Without a persistent LibreOffice listener, unoconv might launch a new LibreOffice instance for each conversion, which can be resource-intensive and slow. Using the --reuse option or manually starting a listener is highly recommended for performance.
Export filters and their options can be complex and sometimes undocumented, requiring experimentation. Ensure the appropriate LibreOffice packages are installed for all desired conversion types (e.g., libreoffice-writer, libreoffice-calc, etc.).
COMMON USAGE EXAMPLES
Convert a DOCX file to PDF:
unoconv -f pdf document.docx
Convert an ODT file to HTML in a specific output directory:
unoconv -f html -o /tmp/output/ document.odt
Convert a spreadsheet to CSV, specifying a semicolon (;) as field separator:
unoconv -f csv -e 'FilterOptions=44,34,76,1,0,true,true' spreadsheet.ods
Convert multiple files to PDF, reusing a listener for efficiency:
unoconv -f pdf --reuse file1.doc file2.ppt
STARTING A HEADLESS LIBREOFFICE LISTENER
For optimal performance and reliability, it is highly recommended to start a LibreOffice instance in headless (server) mode once, and let unoconv connect to it for subsequent conversions. This avoids the overhead of launching LibreOffice for each conversion request.
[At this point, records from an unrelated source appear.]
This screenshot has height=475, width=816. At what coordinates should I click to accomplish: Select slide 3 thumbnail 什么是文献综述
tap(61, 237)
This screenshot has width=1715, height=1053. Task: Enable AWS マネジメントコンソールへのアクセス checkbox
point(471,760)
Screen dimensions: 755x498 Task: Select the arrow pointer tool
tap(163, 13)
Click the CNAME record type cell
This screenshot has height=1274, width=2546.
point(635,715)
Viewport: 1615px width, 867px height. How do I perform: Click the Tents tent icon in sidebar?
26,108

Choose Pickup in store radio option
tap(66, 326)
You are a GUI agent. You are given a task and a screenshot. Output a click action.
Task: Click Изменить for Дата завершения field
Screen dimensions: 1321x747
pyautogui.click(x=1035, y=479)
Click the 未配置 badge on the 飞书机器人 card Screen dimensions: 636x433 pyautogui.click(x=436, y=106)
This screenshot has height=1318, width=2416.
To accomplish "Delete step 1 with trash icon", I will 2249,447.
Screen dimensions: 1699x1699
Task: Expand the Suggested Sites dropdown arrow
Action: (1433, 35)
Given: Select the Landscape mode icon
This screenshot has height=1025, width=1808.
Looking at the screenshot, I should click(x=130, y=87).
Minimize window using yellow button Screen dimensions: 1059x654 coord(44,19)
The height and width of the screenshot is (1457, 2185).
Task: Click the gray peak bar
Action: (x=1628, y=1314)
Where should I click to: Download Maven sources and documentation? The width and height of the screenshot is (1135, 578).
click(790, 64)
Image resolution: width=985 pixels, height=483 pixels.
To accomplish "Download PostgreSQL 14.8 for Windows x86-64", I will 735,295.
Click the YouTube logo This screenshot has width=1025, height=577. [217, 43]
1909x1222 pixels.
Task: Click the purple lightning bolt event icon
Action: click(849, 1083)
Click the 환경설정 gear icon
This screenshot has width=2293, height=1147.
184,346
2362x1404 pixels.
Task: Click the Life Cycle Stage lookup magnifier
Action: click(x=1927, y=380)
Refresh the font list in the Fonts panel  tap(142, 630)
Command to start a listener (often run in a background process or service manager):
libreoffice --headless --accept='socket,host=127.0.0.1,port=2002;urp;' --nodefault --nofirststartwizard --nolockcheck --nologo --norestore &
Then, unoconv will automatically connect to this listener on the default port (2002) or you can specify it using -p.
HISTORY
unoconv was developed as a Python script to provide a robust, command-line interface for document conversions, leveraging the Universal Network Objects (UNO) API of OpenOffice.org (later LibreOffice). Its inception aimed to simplify the process of automating document conversions in headless environments, addressing the need for server-side document processing without a graphical interface. Over time, it gained popularity due to its reliability and the comprehensive format support inherited from LibreOffice, becoming a staple tool for web services, document management systems, and batch processing workflows that require programmatic document transformation.
SEE ALSO
libreoffice(1), pandoc(1), convert(1), soffice(1)